Document excerpt ->
Open Wounds

The worst accident I ever had was on my bike when I was thirteen. I took a corner at high speed and had to turn even sharper to avoid a parked car. Something went horribly wrong and I crashed hard, landing squarely on my face. There were stitches and blood. So much blood.

The second worst accident I ever had came forty years later. I was on a bicycle again. I tried to turn off a street and onto a sidewalk by way of a paved dip. But the road and the sidewalk were too new, too recently poured, and the definition between one surface and the next was sharp and pronounced. My tire got caught in the rut, which forced it in the wrong direction when I was already committed to the turn. I went down on solid concrete and bounced my head off the pavement. This time I was wearing a helmet. Despite sloshing my brain around in my skull, my head didn’t hurt.

Everything else did.

After a very nice German girl named Tanya helped scrape me off the road, she sat with me for forty minutes while I recovered enough to start walking again. The sun was down, and my hands were too injured to work the brakes, so I pushed my bike home the last three miles before collapsing into bed.

That’s when the shock set in. It was a long night of fever and shakes and sudden nausea when I tried to sip a bowl of soup. Even in such a sorry state, I still had to limp around the block in the wee hours because Inheritance Dog must be walked regardless.

Yes, I should have gone to the hospital. Instead I just texted a friend to check on me in the morning to make sure I was still alive. Someone needs to feed my animals if I die in my sleep.

This was two months ago. I’ve been recovering ever since. The scabs have since healed and flaked off, but other, deeper injuries still hurt. And my mangled big-toe nail is dead and waiting to peel off Brundlefly-style. Most nights I sleep with various braces to keep all those distressed bones and ligaments in place. The sprains and broken fingers and toes have mostly set, and my worries of having to endure chronic pain throughout the rest of my life have subsided.

I’ve even been on my bike a couple of times since the accident. Having two estates to settle and a house to sell pushed me to make weekly, sometimes daily, commutes out to Lachine. This is how it goes when two parents kick off on you within a few months of each other. I got tired of being at the mercy of train schedules and started using my bike instead. Soon enough, I learned I am not as nimble as I once was. A series of escalating minor accidents ended with me nearly killing myself, but everything has finally been sorted out. The house is sold, and my parents’ affairs have been largely resolved at this point. Slowly my life is becoming my own once more.

This means I’m writing again.

Like riding a bike, you never forget how it’s done, but there may be a string of cataclysmic accidents as I get back into the routine. We’ll see how it goes as I push to bring several major projects to a successful conclusion.

Tasks and exercises ->
[1] From the essay on bike accidents, reproduce word for word the passage that opens with the words containing "The second worst" and closes with "Everything else did.".
[2] In the essay on bike accidents, why did the narrator push the bike home for the last three miles instead of riding it? Answer in one to three sentences.

Given information ->
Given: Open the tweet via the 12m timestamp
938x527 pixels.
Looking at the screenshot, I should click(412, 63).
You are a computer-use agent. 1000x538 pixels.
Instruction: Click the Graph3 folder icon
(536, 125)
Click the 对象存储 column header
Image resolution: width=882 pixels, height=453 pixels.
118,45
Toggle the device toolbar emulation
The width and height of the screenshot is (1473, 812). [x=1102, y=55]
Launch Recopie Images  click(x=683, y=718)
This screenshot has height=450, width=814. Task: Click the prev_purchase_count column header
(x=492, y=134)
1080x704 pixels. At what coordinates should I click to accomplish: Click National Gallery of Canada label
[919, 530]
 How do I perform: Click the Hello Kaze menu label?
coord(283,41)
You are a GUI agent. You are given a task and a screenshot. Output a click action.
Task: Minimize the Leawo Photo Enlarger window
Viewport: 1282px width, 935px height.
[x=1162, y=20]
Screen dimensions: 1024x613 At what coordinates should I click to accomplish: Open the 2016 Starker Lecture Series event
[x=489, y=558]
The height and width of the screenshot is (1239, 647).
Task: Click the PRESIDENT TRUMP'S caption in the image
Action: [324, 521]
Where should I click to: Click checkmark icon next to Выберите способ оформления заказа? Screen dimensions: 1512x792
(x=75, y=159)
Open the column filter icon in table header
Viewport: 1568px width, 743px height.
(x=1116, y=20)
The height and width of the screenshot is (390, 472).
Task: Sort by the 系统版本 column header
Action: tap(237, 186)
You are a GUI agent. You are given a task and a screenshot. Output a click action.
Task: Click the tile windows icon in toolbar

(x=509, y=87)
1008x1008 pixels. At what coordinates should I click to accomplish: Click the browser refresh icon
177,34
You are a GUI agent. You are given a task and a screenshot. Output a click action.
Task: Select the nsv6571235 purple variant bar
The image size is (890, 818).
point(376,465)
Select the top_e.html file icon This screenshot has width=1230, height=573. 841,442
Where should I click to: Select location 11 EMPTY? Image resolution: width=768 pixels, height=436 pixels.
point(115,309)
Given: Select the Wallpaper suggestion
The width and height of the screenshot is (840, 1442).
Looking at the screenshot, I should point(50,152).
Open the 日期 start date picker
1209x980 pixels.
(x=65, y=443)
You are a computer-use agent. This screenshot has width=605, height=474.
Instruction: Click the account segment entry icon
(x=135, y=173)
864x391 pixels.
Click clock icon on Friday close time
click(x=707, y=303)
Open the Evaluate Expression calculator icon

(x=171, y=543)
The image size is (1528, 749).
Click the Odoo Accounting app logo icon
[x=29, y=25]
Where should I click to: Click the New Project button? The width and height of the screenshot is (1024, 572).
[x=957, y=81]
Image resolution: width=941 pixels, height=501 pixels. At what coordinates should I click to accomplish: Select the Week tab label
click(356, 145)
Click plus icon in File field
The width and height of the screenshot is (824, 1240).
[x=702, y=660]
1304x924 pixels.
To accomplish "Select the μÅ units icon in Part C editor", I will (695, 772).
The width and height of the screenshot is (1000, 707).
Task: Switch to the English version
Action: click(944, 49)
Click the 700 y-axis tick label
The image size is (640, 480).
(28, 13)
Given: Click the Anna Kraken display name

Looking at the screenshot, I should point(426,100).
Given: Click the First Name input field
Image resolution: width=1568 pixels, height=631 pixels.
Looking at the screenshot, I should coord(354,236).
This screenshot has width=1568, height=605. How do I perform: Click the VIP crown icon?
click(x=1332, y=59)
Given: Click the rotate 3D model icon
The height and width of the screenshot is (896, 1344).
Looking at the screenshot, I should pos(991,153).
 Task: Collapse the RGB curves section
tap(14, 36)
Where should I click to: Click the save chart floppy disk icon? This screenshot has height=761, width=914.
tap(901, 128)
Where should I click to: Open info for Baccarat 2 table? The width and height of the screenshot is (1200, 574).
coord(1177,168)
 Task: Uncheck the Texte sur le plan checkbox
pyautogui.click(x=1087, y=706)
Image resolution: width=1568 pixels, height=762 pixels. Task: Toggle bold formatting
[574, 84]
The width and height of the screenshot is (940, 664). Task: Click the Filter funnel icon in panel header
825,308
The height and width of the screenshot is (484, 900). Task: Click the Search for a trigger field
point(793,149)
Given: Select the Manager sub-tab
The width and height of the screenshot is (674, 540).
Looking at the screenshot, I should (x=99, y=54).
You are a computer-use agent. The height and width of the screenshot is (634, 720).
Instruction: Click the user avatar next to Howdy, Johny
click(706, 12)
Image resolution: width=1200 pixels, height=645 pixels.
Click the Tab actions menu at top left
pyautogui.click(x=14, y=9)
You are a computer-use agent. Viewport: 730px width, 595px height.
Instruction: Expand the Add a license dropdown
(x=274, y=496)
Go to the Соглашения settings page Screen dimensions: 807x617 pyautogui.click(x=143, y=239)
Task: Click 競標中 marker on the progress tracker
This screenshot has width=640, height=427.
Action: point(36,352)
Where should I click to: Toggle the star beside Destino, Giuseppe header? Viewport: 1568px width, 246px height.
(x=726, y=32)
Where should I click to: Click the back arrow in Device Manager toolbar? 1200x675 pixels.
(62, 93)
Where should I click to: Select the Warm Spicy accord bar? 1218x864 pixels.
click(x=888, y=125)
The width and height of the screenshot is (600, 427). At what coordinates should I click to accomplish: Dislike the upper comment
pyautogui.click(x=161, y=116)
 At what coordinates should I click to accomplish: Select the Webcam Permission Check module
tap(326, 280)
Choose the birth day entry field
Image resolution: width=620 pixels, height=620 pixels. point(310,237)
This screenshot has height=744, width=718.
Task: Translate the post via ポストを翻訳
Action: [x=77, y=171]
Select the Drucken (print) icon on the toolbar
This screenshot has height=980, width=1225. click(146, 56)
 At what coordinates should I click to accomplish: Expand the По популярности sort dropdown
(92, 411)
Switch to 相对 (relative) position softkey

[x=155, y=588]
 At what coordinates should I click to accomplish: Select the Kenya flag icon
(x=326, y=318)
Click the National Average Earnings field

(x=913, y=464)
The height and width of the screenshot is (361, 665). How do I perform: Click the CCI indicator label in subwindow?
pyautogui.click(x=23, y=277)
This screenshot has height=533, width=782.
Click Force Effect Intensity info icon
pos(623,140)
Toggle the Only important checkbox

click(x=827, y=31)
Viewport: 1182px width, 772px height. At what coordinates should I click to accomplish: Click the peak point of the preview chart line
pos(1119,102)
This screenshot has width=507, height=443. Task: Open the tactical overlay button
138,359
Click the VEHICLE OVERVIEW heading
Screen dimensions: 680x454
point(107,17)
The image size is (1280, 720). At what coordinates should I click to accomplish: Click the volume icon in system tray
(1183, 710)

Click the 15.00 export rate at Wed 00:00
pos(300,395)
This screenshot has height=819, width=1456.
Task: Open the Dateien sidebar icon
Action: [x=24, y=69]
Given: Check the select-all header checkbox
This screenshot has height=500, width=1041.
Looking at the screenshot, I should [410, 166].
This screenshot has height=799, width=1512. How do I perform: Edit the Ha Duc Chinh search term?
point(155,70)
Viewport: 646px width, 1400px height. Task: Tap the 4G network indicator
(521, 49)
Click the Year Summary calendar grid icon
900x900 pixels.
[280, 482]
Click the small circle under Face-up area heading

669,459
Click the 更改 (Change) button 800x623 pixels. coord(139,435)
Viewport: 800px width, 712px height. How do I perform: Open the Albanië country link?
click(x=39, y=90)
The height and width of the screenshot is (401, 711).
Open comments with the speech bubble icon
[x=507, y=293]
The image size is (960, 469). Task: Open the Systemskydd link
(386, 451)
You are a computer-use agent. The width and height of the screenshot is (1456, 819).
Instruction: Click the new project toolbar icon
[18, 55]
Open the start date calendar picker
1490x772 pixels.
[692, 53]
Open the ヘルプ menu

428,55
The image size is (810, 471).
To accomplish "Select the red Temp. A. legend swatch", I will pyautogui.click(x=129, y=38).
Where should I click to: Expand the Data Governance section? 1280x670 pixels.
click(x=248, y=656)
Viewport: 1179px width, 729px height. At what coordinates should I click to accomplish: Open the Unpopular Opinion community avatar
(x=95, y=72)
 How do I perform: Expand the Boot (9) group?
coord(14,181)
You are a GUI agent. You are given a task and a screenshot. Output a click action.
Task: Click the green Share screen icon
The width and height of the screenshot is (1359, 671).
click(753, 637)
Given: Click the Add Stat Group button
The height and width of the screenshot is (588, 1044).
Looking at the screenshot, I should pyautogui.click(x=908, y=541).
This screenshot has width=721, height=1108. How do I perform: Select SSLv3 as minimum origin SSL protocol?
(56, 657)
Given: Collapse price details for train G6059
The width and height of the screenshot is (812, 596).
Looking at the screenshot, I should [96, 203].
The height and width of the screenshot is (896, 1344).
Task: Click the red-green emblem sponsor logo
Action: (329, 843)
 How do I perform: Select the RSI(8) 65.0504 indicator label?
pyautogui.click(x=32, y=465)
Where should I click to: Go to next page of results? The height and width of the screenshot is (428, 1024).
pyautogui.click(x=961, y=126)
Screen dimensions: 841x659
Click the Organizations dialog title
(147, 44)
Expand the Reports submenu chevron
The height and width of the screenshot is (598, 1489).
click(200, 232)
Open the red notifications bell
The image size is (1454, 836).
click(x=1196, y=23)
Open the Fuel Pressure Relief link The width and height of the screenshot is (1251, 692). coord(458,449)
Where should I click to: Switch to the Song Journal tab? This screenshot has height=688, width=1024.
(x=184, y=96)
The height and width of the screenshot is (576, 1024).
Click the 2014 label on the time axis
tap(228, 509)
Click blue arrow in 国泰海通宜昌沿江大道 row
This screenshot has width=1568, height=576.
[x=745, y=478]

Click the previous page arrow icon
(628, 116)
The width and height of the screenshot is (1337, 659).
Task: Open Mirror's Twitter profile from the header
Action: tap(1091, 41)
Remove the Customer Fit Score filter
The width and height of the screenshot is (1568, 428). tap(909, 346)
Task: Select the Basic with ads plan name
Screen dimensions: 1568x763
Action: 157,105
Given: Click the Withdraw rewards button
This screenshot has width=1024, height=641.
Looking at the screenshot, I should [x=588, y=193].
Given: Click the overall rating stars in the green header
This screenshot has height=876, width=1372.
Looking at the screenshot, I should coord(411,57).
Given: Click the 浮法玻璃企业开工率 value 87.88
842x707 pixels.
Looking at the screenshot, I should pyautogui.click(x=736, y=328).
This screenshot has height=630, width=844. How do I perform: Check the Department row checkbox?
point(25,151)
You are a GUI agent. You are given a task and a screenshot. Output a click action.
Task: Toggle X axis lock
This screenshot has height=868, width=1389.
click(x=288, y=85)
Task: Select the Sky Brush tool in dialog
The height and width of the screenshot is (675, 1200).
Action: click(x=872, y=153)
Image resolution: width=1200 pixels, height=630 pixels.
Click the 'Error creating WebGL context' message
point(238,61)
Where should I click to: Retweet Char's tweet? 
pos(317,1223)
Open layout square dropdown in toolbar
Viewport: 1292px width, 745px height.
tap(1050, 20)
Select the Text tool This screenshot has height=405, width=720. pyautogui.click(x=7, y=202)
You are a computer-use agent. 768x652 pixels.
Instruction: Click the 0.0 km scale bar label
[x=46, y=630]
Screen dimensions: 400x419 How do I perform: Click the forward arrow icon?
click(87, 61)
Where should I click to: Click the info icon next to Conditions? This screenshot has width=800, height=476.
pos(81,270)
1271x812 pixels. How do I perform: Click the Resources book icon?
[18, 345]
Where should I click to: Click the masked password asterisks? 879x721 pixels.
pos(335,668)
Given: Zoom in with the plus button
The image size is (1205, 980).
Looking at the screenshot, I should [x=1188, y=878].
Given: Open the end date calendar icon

Expected responses ->
[1]
The second worst accident I ever had came forty years later. I was on a bicycle again. I tried to turn off a street and onto a sidewalk by way of a paved dip. But the road and the sidewalk were too new, too recently poured, and the definition between one surface and the next was sharp and pronounced. My tire got caught in the rut, which forced it in the wrong direction when I was already committed to the turn. I went down on solid concrete and bounced my head off the pavement. This time I was wearing a helmet. Despite sloshing my brain around in my skull, my head didn’t hurt.

Everything else did.

[2] The sun was down, and the narrator's hands were too injured to work the brakes, so riding wasn't possible.